Stored records
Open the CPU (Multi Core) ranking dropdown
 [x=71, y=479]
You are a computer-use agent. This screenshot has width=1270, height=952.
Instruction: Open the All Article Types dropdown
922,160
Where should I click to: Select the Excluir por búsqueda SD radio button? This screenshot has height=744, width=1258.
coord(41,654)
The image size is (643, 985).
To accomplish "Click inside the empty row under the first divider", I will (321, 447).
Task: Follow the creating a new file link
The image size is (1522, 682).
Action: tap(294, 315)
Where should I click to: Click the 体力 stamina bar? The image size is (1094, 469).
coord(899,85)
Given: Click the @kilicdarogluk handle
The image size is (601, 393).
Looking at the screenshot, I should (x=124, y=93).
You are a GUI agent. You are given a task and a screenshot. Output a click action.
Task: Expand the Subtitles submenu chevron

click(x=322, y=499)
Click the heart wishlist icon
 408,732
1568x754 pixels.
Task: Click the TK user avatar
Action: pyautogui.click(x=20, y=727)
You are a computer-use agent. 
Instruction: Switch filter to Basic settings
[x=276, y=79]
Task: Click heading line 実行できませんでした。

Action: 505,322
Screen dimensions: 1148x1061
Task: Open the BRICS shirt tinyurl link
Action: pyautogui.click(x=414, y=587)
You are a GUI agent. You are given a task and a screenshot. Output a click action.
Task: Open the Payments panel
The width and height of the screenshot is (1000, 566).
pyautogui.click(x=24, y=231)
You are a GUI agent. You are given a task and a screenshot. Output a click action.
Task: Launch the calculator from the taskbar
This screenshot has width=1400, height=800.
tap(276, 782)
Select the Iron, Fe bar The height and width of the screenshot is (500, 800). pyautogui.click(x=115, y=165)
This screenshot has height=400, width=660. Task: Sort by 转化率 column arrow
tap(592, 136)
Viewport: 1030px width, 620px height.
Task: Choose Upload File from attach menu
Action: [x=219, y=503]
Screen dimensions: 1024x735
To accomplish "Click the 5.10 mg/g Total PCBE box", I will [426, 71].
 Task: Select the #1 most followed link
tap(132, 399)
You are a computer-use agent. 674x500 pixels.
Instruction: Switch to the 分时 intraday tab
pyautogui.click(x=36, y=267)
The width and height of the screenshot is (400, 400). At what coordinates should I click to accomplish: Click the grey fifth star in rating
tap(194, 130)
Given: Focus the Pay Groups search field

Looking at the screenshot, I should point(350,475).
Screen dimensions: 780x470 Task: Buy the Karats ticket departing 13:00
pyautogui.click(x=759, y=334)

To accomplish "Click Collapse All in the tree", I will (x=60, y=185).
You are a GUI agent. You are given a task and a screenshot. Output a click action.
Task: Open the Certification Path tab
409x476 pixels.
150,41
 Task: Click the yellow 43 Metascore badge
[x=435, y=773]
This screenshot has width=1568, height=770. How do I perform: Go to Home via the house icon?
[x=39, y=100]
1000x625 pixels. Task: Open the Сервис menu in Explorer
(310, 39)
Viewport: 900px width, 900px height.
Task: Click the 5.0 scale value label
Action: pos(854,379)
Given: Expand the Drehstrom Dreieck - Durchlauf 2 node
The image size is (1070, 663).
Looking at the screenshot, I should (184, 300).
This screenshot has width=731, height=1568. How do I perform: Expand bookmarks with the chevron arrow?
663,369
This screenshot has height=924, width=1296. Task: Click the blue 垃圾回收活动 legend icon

Problem description: Output nothing but the lines from the one that contains "This screenshot has width=731, height=1568." through the final line of the entries above, exactly as they appear.

Answer box:
This screenshot has width=731, height=1568. How do I perform: Expand bookmarks with the chevron arrow?
663,369
This screenshot has height=924, width=1296. Task: Click the blue 垃圾回收活动 legend icon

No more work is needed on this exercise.